■ **Prompt**
From the entries, return every line where the string "Chew" shows up.

■ **Records for this task**
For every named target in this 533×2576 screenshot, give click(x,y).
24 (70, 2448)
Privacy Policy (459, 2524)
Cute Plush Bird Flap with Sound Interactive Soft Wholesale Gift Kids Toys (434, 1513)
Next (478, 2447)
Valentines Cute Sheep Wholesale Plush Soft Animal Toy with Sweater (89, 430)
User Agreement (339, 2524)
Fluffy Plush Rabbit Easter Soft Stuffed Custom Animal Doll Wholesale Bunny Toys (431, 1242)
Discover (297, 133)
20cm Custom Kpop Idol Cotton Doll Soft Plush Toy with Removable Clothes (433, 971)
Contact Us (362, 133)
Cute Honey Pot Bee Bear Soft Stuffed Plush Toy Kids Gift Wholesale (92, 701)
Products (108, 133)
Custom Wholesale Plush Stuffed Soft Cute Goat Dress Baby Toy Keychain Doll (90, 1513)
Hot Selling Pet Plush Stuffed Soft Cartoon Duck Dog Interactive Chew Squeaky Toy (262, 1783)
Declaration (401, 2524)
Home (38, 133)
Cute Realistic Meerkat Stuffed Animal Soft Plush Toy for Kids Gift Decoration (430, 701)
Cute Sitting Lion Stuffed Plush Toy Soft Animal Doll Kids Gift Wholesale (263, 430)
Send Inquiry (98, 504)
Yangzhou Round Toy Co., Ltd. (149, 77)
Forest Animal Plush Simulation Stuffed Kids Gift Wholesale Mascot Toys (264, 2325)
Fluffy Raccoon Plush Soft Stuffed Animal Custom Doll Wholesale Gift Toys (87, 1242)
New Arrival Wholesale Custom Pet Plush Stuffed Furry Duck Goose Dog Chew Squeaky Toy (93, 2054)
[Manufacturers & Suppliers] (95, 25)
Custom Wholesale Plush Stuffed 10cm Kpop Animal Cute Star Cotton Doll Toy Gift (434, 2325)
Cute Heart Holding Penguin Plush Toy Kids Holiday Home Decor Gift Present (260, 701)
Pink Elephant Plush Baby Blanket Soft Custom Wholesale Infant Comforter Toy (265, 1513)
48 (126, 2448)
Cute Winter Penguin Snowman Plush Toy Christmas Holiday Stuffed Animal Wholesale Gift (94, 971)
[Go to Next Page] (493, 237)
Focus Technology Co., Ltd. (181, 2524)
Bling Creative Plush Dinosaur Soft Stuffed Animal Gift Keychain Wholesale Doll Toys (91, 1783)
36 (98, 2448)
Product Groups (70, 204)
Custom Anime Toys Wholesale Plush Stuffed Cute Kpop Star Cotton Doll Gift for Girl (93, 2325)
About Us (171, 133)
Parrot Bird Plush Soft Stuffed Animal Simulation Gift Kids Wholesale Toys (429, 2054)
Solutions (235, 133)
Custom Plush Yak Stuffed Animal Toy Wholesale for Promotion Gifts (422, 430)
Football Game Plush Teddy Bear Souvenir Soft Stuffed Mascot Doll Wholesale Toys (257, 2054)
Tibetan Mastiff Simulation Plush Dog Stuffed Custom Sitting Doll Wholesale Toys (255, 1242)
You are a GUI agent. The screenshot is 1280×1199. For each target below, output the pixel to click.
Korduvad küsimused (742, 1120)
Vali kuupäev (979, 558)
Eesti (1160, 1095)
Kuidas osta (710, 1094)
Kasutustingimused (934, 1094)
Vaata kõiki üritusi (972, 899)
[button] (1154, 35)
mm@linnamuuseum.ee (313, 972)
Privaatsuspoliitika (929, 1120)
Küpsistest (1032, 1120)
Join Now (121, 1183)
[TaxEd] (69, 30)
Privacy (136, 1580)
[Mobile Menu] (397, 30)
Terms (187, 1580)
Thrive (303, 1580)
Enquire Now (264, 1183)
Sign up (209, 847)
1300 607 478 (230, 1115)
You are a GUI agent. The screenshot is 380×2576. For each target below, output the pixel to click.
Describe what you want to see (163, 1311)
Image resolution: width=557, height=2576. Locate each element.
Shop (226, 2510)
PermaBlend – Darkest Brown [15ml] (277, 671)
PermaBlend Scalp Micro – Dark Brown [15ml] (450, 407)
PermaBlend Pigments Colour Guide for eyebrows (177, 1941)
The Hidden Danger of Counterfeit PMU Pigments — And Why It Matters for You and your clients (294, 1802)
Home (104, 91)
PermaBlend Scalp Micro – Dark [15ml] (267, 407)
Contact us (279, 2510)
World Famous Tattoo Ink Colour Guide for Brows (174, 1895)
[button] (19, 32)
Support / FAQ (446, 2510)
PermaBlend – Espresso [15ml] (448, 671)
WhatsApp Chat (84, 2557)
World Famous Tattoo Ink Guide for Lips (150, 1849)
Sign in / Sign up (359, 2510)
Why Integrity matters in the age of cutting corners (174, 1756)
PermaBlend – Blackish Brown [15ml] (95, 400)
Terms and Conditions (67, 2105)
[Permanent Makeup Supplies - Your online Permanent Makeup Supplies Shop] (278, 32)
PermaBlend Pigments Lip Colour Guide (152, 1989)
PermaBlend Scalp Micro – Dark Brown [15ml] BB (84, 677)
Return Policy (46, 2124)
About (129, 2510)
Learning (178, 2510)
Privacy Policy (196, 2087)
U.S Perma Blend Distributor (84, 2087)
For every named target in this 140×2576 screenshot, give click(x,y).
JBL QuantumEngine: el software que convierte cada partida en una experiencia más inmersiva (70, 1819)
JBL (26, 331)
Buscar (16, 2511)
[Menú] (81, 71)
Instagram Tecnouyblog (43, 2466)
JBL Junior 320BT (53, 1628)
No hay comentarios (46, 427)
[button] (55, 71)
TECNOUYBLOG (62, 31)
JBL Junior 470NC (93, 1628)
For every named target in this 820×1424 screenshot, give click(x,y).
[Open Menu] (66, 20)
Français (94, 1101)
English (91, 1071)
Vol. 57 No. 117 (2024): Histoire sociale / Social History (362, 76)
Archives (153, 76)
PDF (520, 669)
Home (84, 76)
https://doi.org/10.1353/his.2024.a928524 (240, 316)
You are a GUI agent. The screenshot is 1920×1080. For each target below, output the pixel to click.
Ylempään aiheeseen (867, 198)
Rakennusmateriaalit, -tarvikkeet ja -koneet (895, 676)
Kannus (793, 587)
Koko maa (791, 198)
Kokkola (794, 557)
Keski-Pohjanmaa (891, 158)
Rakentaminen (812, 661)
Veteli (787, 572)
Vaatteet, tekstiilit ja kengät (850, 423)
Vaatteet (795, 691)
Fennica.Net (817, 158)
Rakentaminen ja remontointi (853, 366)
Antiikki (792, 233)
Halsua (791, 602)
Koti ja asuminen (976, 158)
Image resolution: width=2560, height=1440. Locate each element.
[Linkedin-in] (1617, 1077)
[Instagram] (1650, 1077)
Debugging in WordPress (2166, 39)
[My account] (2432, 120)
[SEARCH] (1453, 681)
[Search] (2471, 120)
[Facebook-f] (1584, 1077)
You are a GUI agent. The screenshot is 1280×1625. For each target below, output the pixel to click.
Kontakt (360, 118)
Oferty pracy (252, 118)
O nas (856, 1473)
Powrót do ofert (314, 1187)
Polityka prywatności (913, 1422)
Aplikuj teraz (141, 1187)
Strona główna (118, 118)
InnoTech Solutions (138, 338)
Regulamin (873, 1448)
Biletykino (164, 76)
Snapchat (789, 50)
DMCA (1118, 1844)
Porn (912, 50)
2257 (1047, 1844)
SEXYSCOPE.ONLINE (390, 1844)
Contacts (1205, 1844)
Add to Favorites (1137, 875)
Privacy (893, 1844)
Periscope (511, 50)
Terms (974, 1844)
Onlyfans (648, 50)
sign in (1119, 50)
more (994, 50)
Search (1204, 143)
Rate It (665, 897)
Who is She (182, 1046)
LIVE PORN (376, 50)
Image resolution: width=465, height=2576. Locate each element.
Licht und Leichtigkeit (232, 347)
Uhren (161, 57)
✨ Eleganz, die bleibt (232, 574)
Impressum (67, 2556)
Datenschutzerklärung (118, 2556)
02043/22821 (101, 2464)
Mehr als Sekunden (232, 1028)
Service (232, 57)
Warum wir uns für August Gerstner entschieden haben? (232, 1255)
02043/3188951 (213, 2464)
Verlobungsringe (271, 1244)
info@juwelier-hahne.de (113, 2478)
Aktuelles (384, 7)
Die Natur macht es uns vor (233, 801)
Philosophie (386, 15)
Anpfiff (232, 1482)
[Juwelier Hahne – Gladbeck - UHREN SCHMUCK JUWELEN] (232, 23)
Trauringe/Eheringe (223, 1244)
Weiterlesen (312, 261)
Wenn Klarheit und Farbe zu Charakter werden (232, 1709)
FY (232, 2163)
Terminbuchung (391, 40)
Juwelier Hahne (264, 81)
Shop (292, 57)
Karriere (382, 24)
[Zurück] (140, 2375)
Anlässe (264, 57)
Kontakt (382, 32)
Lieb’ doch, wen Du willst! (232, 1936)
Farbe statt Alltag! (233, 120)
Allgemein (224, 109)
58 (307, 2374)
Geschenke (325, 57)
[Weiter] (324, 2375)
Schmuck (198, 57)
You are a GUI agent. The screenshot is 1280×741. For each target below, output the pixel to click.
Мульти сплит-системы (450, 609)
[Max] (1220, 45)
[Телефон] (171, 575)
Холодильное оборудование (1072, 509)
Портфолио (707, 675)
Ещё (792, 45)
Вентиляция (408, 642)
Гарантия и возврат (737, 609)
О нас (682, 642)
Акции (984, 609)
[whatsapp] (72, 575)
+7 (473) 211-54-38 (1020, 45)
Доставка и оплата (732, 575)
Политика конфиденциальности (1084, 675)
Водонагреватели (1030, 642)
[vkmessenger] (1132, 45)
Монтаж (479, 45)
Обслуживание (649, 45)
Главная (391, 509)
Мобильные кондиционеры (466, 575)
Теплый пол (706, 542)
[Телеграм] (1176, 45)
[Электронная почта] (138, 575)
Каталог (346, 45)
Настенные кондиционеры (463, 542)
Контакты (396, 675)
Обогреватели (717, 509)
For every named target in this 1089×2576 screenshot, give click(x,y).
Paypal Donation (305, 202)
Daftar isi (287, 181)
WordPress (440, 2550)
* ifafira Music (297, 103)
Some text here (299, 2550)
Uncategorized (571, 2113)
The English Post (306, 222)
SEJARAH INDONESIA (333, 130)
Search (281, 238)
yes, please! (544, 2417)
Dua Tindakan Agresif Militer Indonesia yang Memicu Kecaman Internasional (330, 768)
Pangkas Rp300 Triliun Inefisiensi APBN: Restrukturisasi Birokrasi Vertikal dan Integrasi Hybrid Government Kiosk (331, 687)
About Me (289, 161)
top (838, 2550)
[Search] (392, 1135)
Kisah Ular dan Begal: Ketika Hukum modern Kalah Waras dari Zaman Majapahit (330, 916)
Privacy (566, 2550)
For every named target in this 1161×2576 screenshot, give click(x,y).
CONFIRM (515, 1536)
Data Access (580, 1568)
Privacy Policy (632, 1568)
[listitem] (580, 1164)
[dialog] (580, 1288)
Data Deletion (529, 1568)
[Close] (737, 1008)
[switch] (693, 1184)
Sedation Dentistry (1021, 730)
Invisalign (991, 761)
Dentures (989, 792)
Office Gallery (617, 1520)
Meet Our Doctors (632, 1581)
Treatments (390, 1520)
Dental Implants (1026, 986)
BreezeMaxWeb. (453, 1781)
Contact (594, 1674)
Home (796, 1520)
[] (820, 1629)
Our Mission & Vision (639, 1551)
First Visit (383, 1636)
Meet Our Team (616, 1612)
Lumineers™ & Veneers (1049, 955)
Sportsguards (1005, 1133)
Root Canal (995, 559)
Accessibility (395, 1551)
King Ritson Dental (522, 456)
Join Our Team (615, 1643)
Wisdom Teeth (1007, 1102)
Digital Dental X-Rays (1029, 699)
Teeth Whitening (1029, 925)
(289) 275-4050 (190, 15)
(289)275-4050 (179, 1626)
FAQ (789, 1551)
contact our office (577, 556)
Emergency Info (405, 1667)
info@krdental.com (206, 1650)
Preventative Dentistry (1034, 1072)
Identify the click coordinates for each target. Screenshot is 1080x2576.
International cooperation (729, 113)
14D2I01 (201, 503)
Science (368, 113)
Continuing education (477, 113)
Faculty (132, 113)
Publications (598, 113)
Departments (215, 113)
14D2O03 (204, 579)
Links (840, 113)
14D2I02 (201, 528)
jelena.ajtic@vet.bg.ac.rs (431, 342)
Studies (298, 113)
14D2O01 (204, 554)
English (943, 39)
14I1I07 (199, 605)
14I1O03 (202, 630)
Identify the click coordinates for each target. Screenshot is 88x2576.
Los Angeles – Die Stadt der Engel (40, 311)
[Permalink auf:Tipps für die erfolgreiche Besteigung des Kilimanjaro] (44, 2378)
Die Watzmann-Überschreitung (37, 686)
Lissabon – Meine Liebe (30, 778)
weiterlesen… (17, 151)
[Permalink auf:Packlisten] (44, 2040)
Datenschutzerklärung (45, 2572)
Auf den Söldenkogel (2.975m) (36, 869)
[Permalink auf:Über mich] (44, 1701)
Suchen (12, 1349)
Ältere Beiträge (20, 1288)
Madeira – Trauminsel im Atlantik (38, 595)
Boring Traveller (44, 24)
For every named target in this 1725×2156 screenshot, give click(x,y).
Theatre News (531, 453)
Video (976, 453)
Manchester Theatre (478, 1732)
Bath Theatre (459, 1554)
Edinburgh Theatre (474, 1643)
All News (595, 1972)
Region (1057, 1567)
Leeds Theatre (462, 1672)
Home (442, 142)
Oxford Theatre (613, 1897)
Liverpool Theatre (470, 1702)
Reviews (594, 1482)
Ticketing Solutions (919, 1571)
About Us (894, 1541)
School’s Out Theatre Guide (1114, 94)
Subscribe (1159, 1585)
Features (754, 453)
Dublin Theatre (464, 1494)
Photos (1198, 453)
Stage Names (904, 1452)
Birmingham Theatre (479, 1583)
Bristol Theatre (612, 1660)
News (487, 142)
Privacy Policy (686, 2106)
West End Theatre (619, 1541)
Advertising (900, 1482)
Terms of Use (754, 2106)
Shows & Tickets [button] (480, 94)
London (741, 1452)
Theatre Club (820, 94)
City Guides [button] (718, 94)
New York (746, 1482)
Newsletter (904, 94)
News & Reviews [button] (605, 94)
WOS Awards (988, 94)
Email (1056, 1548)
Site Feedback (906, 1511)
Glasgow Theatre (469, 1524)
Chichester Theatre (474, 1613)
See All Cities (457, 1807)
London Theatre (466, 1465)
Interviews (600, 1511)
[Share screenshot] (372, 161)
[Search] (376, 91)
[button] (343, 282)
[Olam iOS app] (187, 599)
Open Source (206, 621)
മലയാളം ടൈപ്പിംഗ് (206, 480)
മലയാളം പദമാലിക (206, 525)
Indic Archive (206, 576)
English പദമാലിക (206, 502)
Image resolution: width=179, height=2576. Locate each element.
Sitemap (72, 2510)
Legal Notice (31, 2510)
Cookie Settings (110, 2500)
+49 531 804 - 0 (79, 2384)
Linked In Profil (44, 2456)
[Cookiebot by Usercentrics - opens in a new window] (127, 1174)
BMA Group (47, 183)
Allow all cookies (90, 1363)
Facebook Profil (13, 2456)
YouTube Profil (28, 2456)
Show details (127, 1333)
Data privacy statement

■ **Expected answer**
Hot Selling Pet Plush Stuffed Soft Cartoon Duck Dog Interactive Chew Squeaky Toy (262, 1783)
New Arrival Wholesale Custom Pet Plush Stuffed Furry Duck Goose Dog Chew Squeaky Toy (93, 2054)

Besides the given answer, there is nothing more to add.